━━ EXERCISE INPUTS ━━

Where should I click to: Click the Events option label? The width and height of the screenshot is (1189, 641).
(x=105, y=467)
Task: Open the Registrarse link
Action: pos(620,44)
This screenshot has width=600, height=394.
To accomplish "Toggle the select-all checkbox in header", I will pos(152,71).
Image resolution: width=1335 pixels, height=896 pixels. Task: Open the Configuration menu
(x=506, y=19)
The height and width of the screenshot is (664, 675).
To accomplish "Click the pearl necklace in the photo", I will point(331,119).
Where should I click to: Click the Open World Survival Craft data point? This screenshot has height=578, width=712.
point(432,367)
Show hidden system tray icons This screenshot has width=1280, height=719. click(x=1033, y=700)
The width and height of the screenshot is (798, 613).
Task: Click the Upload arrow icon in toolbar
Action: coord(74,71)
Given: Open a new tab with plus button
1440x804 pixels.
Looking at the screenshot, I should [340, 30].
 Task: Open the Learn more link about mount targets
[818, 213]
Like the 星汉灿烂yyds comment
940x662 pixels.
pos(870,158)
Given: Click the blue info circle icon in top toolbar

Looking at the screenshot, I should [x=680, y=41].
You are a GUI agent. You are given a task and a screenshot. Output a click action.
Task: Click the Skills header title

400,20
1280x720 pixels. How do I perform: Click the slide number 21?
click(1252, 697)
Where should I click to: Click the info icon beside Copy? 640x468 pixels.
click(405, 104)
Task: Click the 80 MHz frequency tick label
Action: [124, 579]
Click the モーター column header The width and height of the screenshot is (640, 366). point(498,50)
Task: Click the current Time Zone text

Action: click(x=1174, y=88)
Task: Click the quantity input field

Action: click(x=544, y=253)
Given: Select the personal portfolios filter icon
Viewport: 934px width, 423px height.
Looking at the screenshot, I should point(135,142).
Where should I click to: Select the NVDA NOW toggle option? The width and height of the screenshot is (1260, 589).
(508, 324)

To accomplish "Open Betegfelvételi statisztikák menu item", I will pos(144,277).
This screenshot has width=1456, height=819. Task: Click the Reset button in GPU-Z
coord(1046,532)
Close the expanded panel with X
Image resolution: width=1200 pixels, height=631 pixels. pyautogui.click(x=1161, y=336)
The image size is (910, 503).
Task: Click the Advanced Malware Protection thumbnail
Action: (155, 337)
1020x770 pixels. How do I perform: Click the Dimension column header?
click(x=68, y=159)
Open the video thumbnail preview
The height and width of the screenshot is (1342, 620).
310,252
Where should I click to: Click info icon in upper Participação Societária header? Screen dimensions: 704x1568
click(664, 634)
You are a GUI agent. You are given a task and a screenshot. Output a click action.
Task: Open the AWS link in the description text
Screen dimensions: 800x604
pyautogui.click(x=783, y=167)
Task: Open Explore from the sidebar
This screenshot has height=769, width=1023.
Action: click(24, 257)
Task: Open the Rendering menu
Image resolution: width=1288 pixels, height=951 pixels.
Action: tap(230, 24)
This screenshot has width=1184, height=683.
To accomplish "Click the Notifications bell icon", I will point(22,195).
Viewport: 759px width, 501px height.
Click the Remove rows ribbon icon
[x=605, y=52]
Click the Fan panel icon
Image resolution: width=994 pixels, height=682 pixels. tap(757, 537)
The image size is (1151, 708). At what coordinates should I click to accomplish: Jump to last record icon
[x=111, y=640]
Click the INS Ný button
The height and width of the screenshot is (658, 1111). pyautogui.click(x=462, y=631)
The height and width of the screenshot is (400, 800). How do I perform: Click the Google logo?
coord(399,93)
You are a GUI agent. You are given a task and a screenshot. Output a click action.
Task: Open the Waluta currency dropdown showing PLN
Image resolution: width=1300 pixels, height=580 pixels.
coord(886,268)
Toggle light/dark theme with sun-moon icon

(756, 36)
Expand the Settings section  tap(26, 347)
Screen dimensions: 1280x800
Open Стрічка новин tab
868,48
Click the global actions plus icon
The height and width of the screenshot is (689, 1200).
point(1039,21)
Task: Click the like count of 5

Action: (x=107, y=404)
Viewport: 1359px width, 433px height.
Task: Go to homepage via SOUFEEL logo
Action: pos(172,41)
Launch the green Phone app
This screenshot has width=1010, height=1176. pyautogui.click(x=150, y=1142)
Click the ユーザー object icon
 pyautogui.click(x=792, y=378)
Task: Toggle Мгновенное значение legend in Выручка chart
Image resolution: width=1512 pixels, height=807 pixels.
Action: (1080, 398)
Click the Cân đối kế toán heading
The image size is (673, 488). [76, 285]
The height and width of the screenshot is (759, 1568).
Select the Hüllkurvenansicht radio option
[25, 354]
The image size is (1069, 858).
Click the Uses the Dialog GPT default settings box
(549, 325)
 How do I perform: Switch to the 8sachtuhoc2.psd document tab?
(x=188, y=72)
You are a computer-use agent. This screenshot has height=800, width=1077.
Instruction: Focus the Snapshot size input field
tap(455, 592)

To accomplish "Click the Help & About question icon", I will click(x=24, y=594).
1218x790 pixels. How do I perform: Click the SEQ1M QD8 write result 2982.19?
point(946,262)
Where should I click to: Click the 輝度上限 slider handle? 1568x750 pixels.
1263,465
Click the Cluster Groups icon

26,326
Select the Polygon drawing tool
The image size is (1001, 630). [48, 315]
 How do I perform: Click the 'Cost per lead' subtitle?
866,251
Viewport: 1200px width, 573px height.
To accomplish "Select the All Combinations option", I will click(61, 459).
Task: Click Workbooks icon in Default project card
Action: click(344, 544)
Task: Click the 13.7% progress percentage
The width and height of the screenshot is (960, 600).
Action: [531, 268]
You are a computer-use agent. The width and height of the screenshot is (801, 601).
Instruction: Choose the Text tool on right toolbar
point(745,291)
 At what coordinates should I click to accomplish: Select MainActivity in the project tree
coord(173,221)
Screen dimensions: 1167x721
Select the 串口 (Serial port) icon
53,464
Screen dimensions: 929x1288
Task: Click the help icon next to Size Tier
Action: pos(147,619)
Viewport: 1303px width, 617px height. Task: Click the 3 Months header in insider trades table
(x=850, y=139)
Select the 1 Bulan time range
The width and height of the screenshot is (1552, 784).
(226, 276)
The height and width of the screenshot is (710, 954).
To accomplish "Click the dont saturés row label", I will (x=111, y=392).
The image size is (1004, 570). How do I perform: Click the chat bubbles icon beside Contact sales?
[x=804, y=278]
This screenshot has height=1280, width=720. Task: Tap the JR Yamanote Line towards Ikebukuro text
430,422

━━━

WORK ORDER
The records above are to be repeated exactly, in their entirety.

FINISHED EXERCISE
Where should I click to: Click the Events option label? The width and height of the screenshot is (1189, 641).
(x=105, y=467)
Task: Open the Registrarse link
Action: pos(620,44)
This screenshot has width=600, height=394.
To accomplish "Toggle the select-all checkbox in header", I will pos(152,71).
Image resolution: width=1335 pixels, height=896 pixels. Task: Open the Configuration menu
(x=506, y=19)
The height and width of the screenshot is (664, 675).
To accomplish "Click the pearl necklace in the photo", I will point(331,119).
Where should I click to: Click the Open World Survival Craft data point? This screenshot has height=578, width=712.
point(432,367)
Show hidden system tray icons This screenshot has width=1280, height=719. click(x=1033, y=700)
The width and height of the screenshot is (798, 613).
Task: Click the Upload arrow icon in toolbar
Action: coord(74,71)
Given: Open a new tab with plus button
1440x804 pixels.
Looking at the screenshot, I should [340, 30].
 Task: Open the Learn more link about mount targets
[818, 213]
Like the 星汉灿烂yyds comment
940x662 pixels.
pos(870,158)
Given: Click the blue info circle icon in top toolbar

Looking at the screenshot, I should [x=680, y=41].
You are a GUI agent. You are given a task and a screenshot. Output a click action.
Task: Click the Skills header title

400,20
1280x720 pixels. How do I perform: Click the slide number 21?
click(1252, 697)
Where should I click to: Click the info icon beside Copy? 640x468 pixels.
click(405, 104)
Task: Click the 80 MHz frequency tick label
Action: [124, 579]
Click the モーター column header The width and height of the screenshot is (640, 366). point(498,50)
Task: Click the current Time Zone text

Action: click(x=1174, y=88)
Task: Click the quantity input field

Action: click(x=544, y=253)
Given: Select the personal portfolios filter icon
Viewport: 934px width, 423px height.
Looking at the screenshot, I should point(135,142).
Where should I click to: Select the NVDA NOW toggle option? The width and height of the screenshot is (1260, 589).
(508, 324)

To accomplish "Open Betegfelvételi statisztikák menu item", I will pos(144,277).
This screenshot has width=1456, height=819. Task: Click the Reset button in GPU-Z
coord(1046,532)
Close the expanded panel with X
Image resolution: width=1200 pixels, height=631 pixels. pyautogui.click(x=1161, y=336)
The image size is (910, 503).
Task: Click the Advanced Malware Protection thumbnail
Action: (155, 337)
1020x770 pixels. How do I perform: Click the Dimension column header?
click(x=68, y=159)
Open the video thumbnail preview
The height and width of the screenshot is (1342, 620).
310,252
Where should I click to: Click info icon in upper Participação Societária header? Screen dimensions: 704x1568
click(664, 634)
You are a GUI agent. You are given a task and a screenshot. Output a click action.
Task: Open the AWS link in the description text
Screen dimensions: 800x604
pyautogui.click(x=783, y=167)
Task: Open Explore from the sidebar
This screenshot has height=769, width=1023.
Action: click(24, 257)
Task: Open the Rendering menu
Image resolution: width=1288 pixels, height=951 pixels.
Action: tap(230, 24)
This screenshot has width=1184, height=683.
To accomplish "Click the Notifications bell icon", I will point(22,195).
Viewport: 759px width, 501px height.
Click the Remove rows ribbon icon
[x=605, y=52]
Click the Fan panel icon
Image resolution: width=994 pixels, height=682 pixels. tap(757, 537)
The image size is (1151, 708). At what coordinates should I click to accomplish: Jump to last record icon
[x=111, y=640]
Click the INS Ný button
The height and width of the screenshot is (658, 1111). pyautogui.click(x=462, y=631)
The height and width of the screenshot is (400, 800). How do I perform: Click the Google logo?
coord(399,93)
You are a GUI agent. You are given a task and a screenshot. Output a click action.
Task: Open the Waluta currency dropdown showing PLN
Image resolution: width=1300 pixels, height=580 pixels.
coord(886,268)
Toggle light/dark theme with sun-moon icon

(756, 36)
Expand the Settings section  tap(26, 347)
Screen dimensions: 1280x800
Open Стрічка новин tab
868,48
Click the global actions plus icon
The height and width of the screenshot is (689, 1200).
point(1039,21)
Task: Click the like count of 5

Action: (x=107, y=404)
Viewport: 1359px width, 433px height.
Task: Go to homepage via SOUFEEL logo
Action: pos(172,41)
Launch the green Phone app
This screenshot has width=1010, height=1176. pyautogui.click(x=150, y=1142)
Click the ユーザー object icon
 pyautogui.click(x=792, y=378)
Task: Toggle Мгновенное значение legend in Выручка chart
Image resolution: width=1512 pixels, height=807 pixels.
Action: (1080, 398)
Click the Cân đối kế toán heading
The image size is (673, 488). [76, 285]
The height and width of the screenshot is (759, 1568).
Select the Hüllkurvenansicht radio option
[25, 354]
The image size is (1069, 858).
Click the Uses the Dialog GPT default settings box
(549, 325)
 How do I perform: Switch to the 8sachtuhoc2.psd document tab?
(x=188, y=72)
You are a computer-use agent. This screenshot has height=800, width=1077.
Instruction: Focus the Snapshot size input field
tap(455, 592)

To accomplish "Click the Help & About question icon", I will click(x=24, y=594).
1218x790 pixels. How do I perform: Click the SEQ1M QD8 write result 2982.19?
point(946,262)
Where should I click to: Click the 輝度上限 slider handle? 1568x750 pixels.
1263,465
Click the Cluster Groups icon

26,326
Select the Polygon drawing tool
The image size is (1001, 630). [48, 315]
 How do I perform: Click the 'Cost per lead' subtitle?
866,251
Viewport: 1200px width, 573px height.
To accomplish "Select the All Combinations option", I will click(61, 459).
Task: Click Workbooks icon in Default project card
Action: click(344, 544)
Task: Click the 13.7% progress percentage
The width and height of the screenshot is (960, 600).
Action: [531, 268]
You are a computer-use agent. The width and height of the screenshot is (801, 601).
Instruction: Choose the Text tool on right toolbar
point(745,291)
 At what coordinates should I click to accomplish: Select MainActivity in the project tree
coord(173,221)
Screen dimensions: 1167x721
Select the 串口 (Serial port) icon
53,464
Screen dimensions: 929x1288
Task: Click the help icon next to Size Tier
Action: pos(147,619)
Viewport: 1303px width, 617px height. Task: Click the 3 Months header in insider trades table
(x=850, y=139)
Select the 1 Bulan time range
The width and height of the screenshot is (1552, 784).
(226, 276)
The height and width of the screenshot is (710, 954).
To accomplish "Click the dont saturés row label", I will (x=111, y=392).
The image size is (1004, 570). How do I perform: Click the chat bubbles icon beside Contact sales?
[x=804, y=278]
This screenshot has height=1280, width=720. Task: Tap the JR Yamanote Line towards Ikebukuro text
430,422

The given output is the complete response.